A quiet supermarket empire. A mysterious abduction. A ransom that shook Europe. The story behind one of the strangest billionaire disappearances you have never heard about.
Most people walk into Aldi for cheap groceries and a quick shop. What they rarely know is that one of the men behind the supermarket chain was once at the center of one of Germany’s most shocking kidnappings.
Theo Albrecht, co founder of Aldi and one of the richest men in Europe, was abducted in 1971. He was leaving his office at the Aldi North headquarters in Essen when two armed men grabbed him and forced him into a waiting vehicle. Theo disappeared instantly.
His kidnappers, Heinz Joachim Ollenburg and Paul Kron, demanded seven million Deutsche Marks for his release. At the time, this was one of the largest ransom demands Germany had ever seen.
Theo was held for seventeen days before the ransom was paid and he was freed. He survived, but the trauma shaped him for the rest of his life. Already private, he became even more withdrawn. His public appearances stopped entirely. He ran Aldi North from the shadows with almost complete secrecy, while his brother Karl did the same at Aldi South.
The story took an even stranger turn when Theo tried to claim the ransom payment as a tax deductible business expense. He argued that he had been kidnapped while working, so the cost should count as a business loss. German tax authorities disagreed, and the case became a legendary example in tax textbooks.

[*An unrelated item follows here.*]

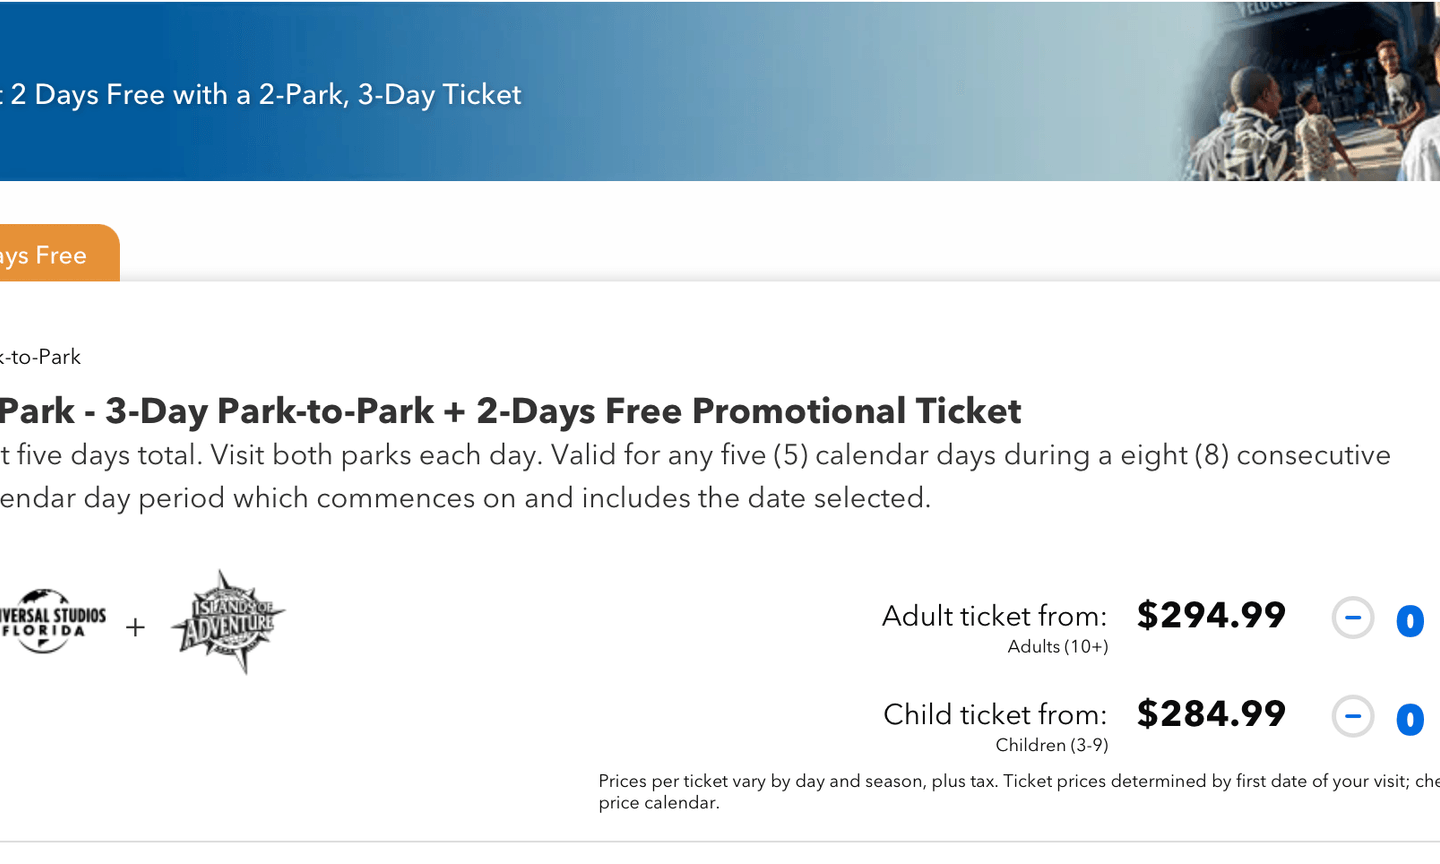This screenshot has height=864, width=1440.
Task: Open the banner photo of park guests
Action: pyautogui.click(x=1310, y=95)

Both kidnappers were eventually caught. Ollenburg later wrote a book about the crime, adding to the bizarre legacy of the case. Yet despite all the investigation, many details of Theo’s seventeen days in captivity have never been publicly clarified.
What is certain is this. Aldi’s silent, minimalist, no frills empire was partly shaped by a founder who survived an ordeal most billionaires never could have imagined.